§ Passage shown:
Wright Team | September 16, 2015

How to Date a Busy Person—
and How to Date
When You’re Busy!

How many of us feel like we just don’t have time to date? There’s barely enough time some days to work, feed ourselves, exercise and shower…let alone form a meaningful connection with another person!


Well, it’s time to date smarter. Dating, like any interactive, growth-oriented experience should have a goal in mind, a plan of execution, a timeframe (and yes, possibly a contingency plan when needed).

In your career, you don’t make time for unproductive activities. In your personal life, you focus on being your best self, growing, learning and feeding your needs. Why should your dating life be any different? Why should we fill our dating time with soft addictions and time fillers like Netflix or mindless entertainment, where we are in the same room, literally SPENDING time, but not making a connection?

What To Do When Your Date Says “I’m Too Busy”

This one’s an easy one, but it might not be an answer you want to hear—if your date is too busy, then you shouldn’t be dating them.

“Wait…but they’re the CEO of a big company and they’re finishing their PhD on the side, and they recently started to train for a marathon….”

Well, that means that they’re not making dating (or you) a priority in their life right now, and you need to find someone who values their time with you as much as you value your time with them.

Somehow in the course of our busy days we all find time to do the things we LOVE or see as non-negotiables. Maybe for you it’s yoga classes or running. Maybe it’s walking your dog, doing your hair, or reading the morning paper. Whatever those things are, you do them because you value them. You make time for them because you see these activities as important.

Dating should be just as important, if it’s something you both see as necessary at this juncture in your life. If your date wants to date you, they’ll make time for you—end of story.

Creative Dating Time Management

Maybe you won’t have time to do mindless, endless activities with your dates, like movies or concerts. Your time may be condensed, but look at this as a positive. By boiling down your dating activities to those things that really matter—important conversations, principles, shared goals and the real “nitty-gritty” of getting to know someone, you cut out all the B.S.

Take a cue from speed dating and business networking events—sometimes you ask the most pointed questions when your time is very limited. Meet for a morning coffee, a mid-workday lunch, or perhaps try a Skype or FaceTime date while you’re traveling. It’s really about sharing time with the other person—make that person, not the activity, the precedence.

§ Dataset extract:

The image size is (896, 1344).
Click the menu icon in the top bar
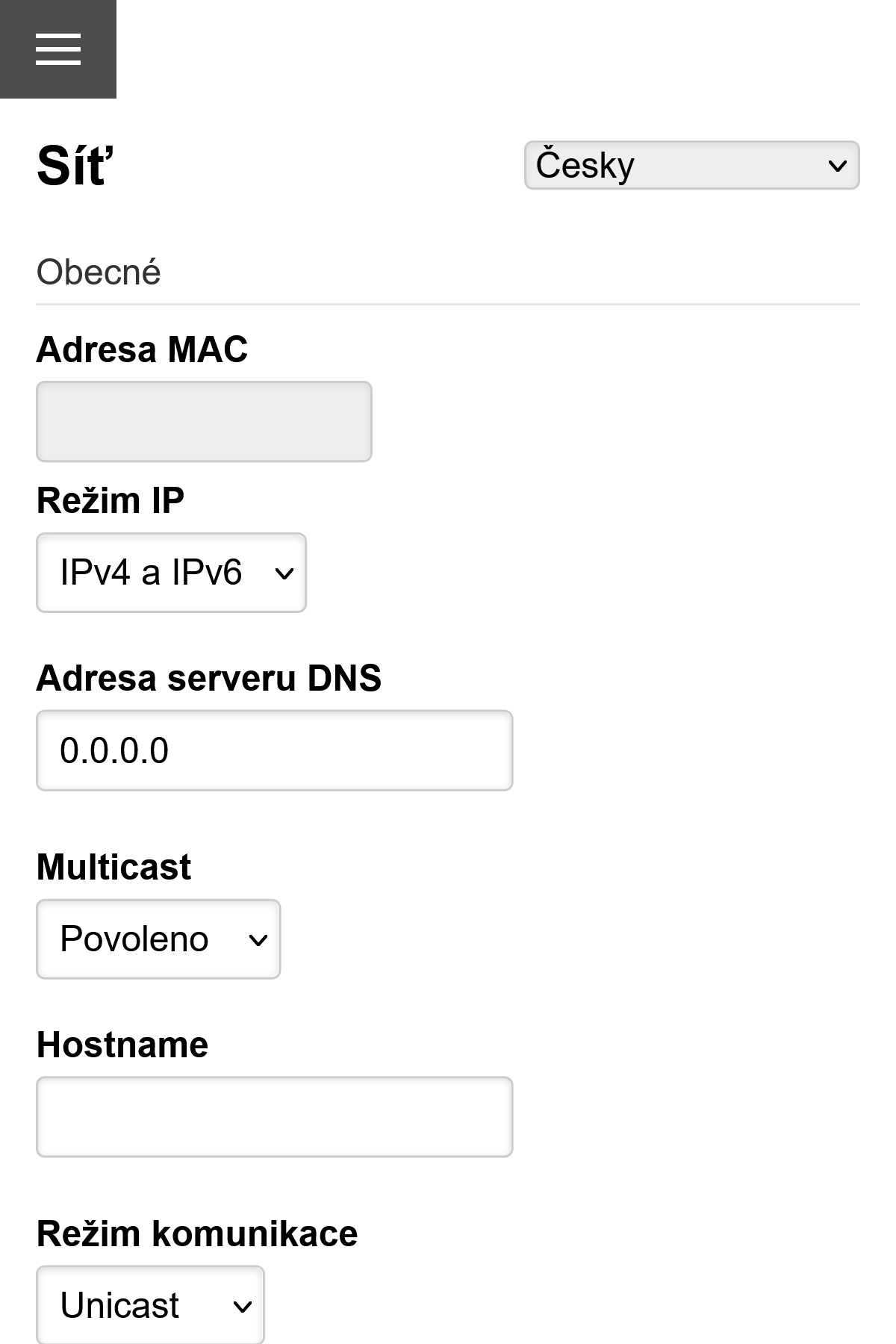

---

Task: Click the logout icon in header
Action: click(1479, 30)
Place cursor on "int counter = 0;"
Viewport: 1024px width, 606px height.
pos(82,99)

§ Tasks to carry out:
**1.** Could you switch "menu icon" to "search icon" in the listing, from the line with "The image size is (896, 1344)." up to and including the line with "Click the menu icon in the top bar", and give back only those lines with nothing else changed?
**2.** Can you pick up the article on dating when busy from where it stops and keep writing?

§ Replies:
**1.**
The image size is (896, 1344).
Click the search icon in the top bar

**2.**
Meeting New People

When you’re busy it can be difficult to meet people. If you don’t spend time lingering around bars, at singles events, clubs, or other nightlife hotspots, you might find that meeting a real, live “normal” human being can be, well, a challenge.

Again, consider the way you would conduct a job search. You’d consult your network, look at shared connections, put your best, but most honest foot forward and make sure your resume (or profile) reflects the important details. Do the same with your dating life. If you date online, be sure you’re honest, genuine and upfront with your profile. Say what you’re expecting and state your goals.

When you value your time, you may find that you go through more dating partners—simply because you aren’t throwing your time around with someone that you know isn’t right. It’s not about just getting a free lunch or going to find something mutually entertaining. If you take time out of your busy schedule, it needs to be worth it.

If you’re still struggling, try a professional matchmaker or executive match service. This can help you narrow down the field and find more potential dates who are on your level and share your lifestyle, schedule and priorities.

Screen Your Dates

No one has time for a bad date. Do both of yourselves a favor and have the courtesy to politely end it, if need be. It might seem harsh at first but if you’re sitting through a conversation that you know is quickly going south, it’s worth your time and theirs to be upfront, direct, and honest—it’s time to say, “thanks but no thanks.”

Spending your time with someone that feels “worthy” of your limited hours is exciting. You’ll find more quality, less quantity gets you much further in the dating world.

If you’re hearing from your dates that they don’t feel you have enough time for them (and you are genuinely interested), then it’s time to examine what might be holding you back. Are you afraid of getting hurt? Are you hiding what you really want? Are you not conveying your needs and being honest and open with them?

Being vulnerable enough to take time to bond with another person and be your honest and true self can be very scary, but it can also lead to amazing and wonderful things. Opening up your heart (and your schedule) to another person requires a level of trust and desire that you may not have with everyone. You may not even have it with anyone right now and that’s okay too.

If you decide your schedule is simply too busy for dating, be honest with yourself about why you’re choosing not to make it a priority right now. It’s very empowering to admit that you’re not open to dating for the next few months because you’re focusing on your personal growth and you’re not in an emotional position to be with another person right now. That’s a much stronger reason than the simple excuse of “I’m too busy.”

Approach each person with genuine honesty and openness. Be true to yourself and your principles and you’ll find that your schedule won’t hold you back.

For more ideas on authenticity and love, visit Wright Now and explore our selection of courses and webinars. We offer resources to help you discover more about yourself, your relationships, and your career. So start living a life of MORE today!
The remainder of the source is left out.